Plansız ve yetersiz koşullarda açılan tıp fakülteleri ile eğitimin kalitesi düşüyor, işsiz hekimler ordusu yaratılmaya çalışılıyor. Ekonomik yetersizlik ve zor koşullarda hizmet üretmeye çalışan başta hekimler olmak üzere sağlık emekçileri meslek etik değerlerine yabancılaştırılıyor.
Sağlık ortamı ve sağlı emekçilerinin sorunlarını ve çözüm önerilerini daha geniş platformlarda tartışabiliriz.

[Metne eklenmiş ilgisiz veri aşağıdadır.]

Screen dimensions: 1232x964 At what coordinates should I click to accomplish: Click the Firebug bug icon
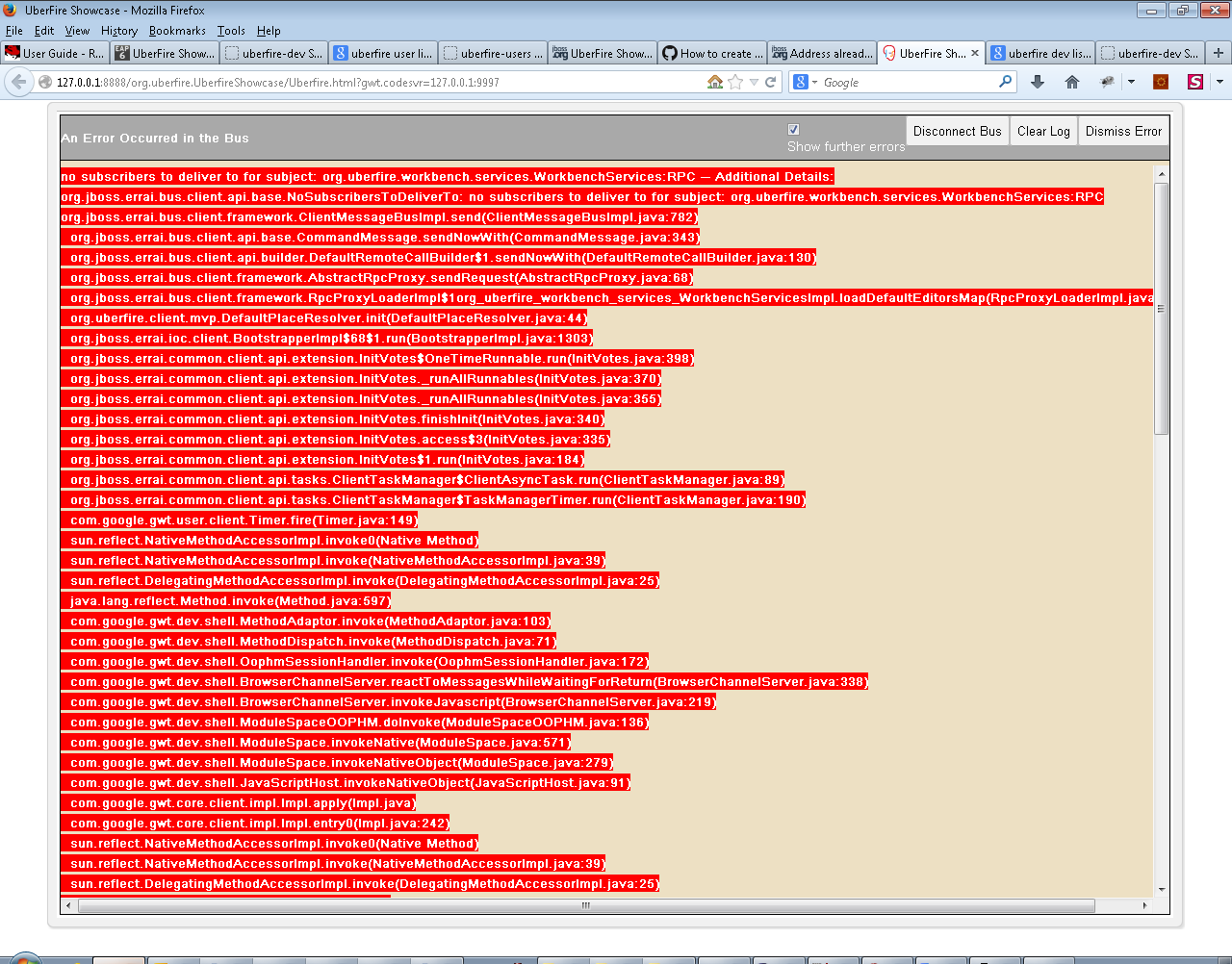pos(1107,83)
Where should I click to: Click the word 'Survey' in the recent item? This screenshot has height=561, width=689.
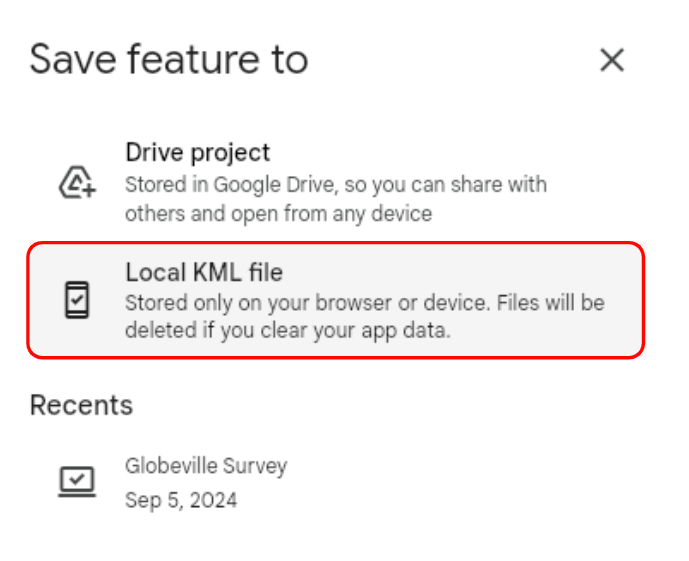[257, 466]
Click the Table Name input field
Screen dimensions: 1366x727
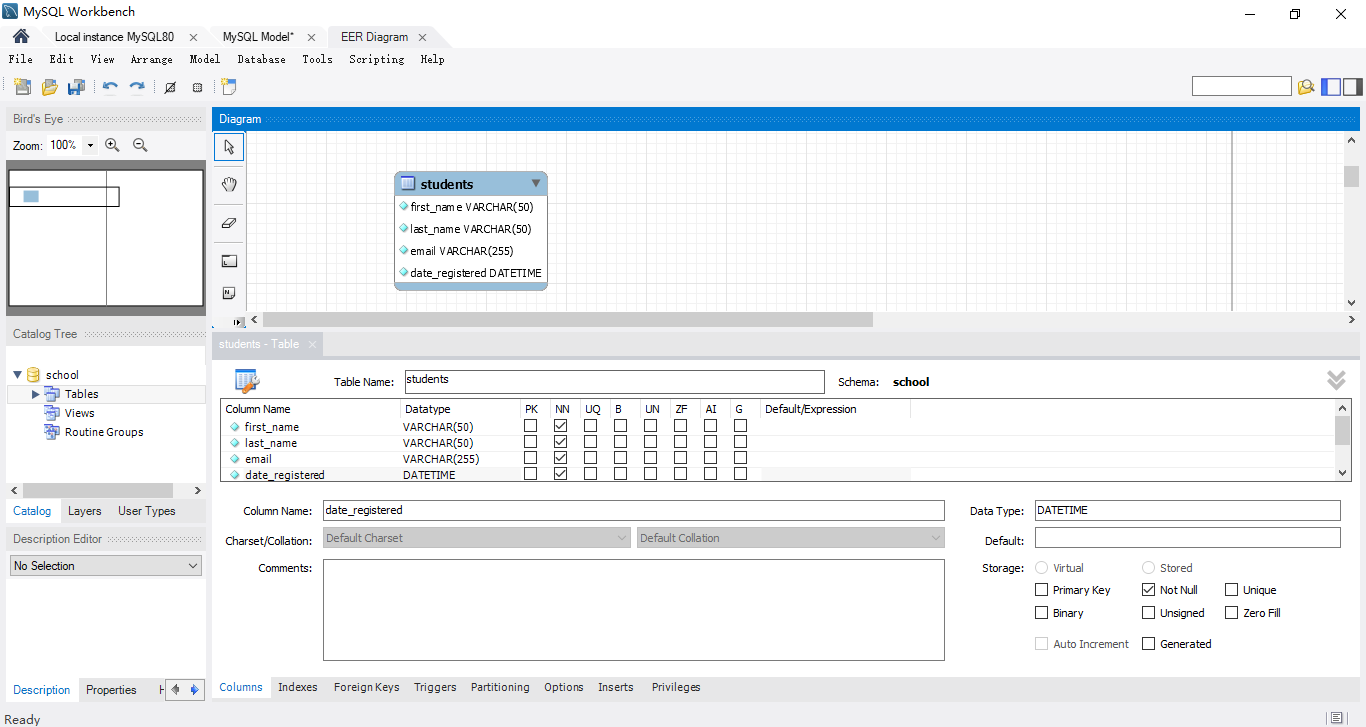614,382
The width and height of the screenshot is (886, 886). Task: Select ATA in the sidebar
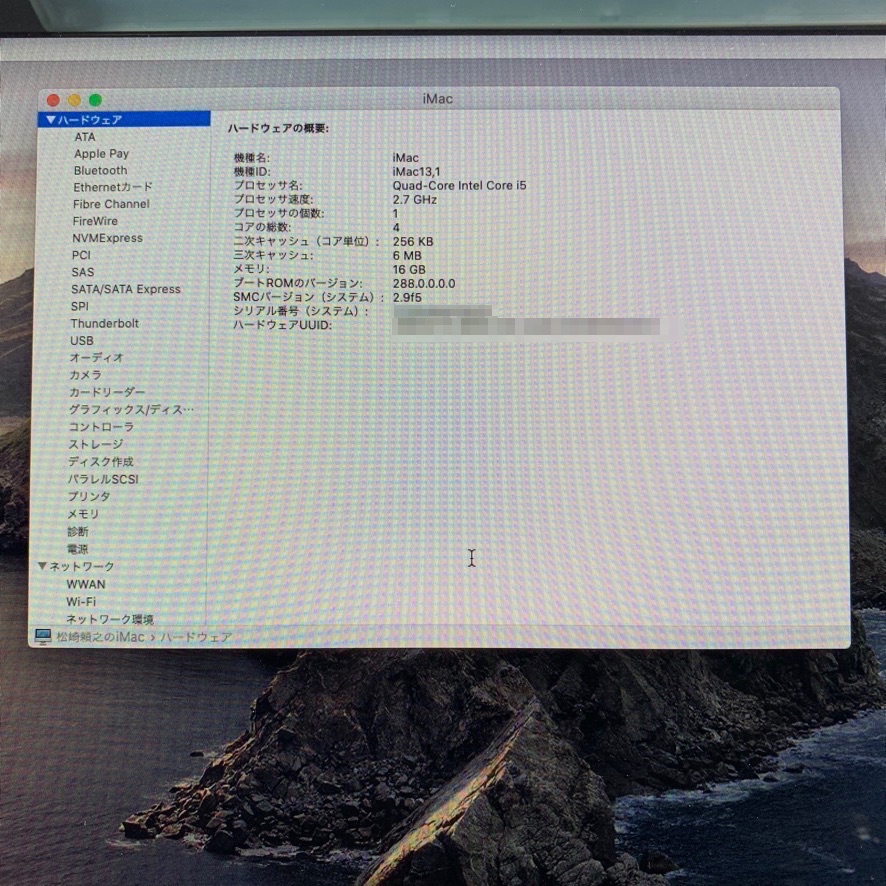click(85, 137)
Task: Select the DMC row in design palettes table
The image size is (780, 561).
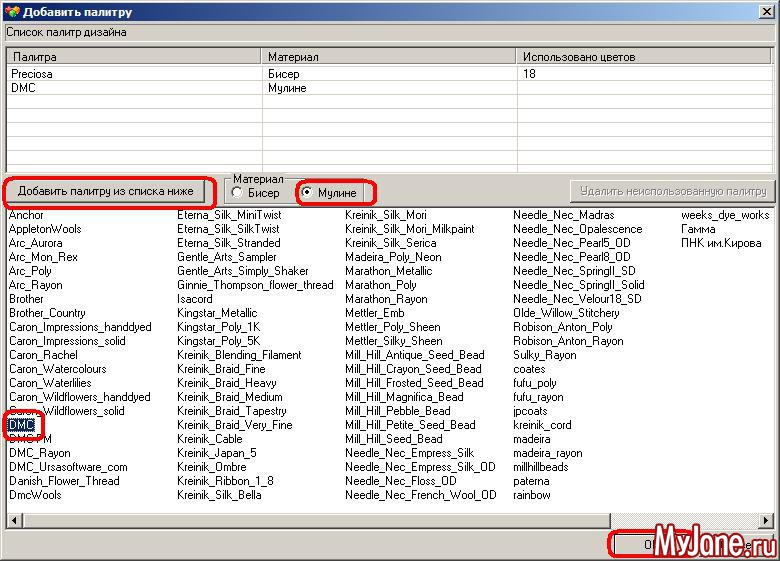Action: (23, 88)
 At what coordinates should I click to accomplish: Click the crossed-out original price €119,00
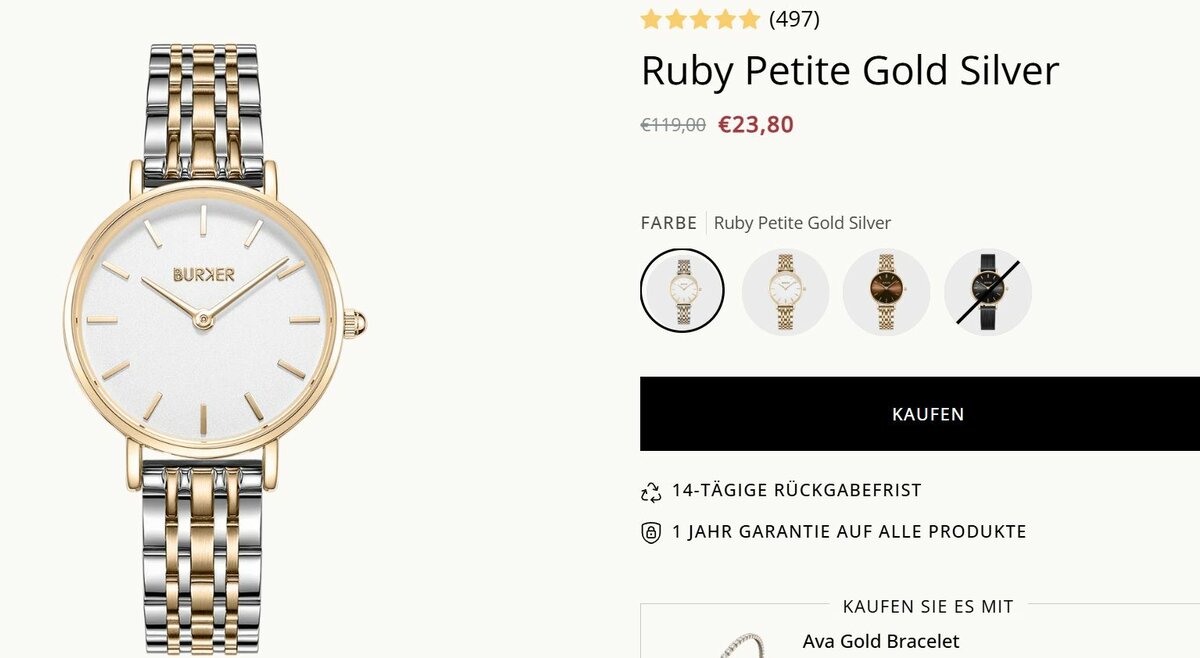[673, 125]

Bu konuda sendikamız bugüne kadar çeşitli çalışmalar yapmış, bu çalışmalarımız zaman zaman TTB'nin eylem ve etkinlikleri ile ortaklaşmıştır. Ancak bu sorunların çözümü için taraf olmak, örgütlenmek gerekiyor. Meslektaşlarımızın sendikamıza olan ilgisi her geçen gün artmasına karşın, yeterli düzeyde değildir. Oysa ki, sorunların çözümü için taraf olmak ve örgütlenmek gerekiyor.
Bu yasa sonrasında da hekimleri sendikal sürece sahip çıkmaya ve sendikamıza üye olmaya davet ediyoruz.
Bugüne kadar oldugu gibi bundan sonra da sorunların çözümü için TTB ile ortak etkinlikler ve çalışmalar yapacağımızı umuyoruz.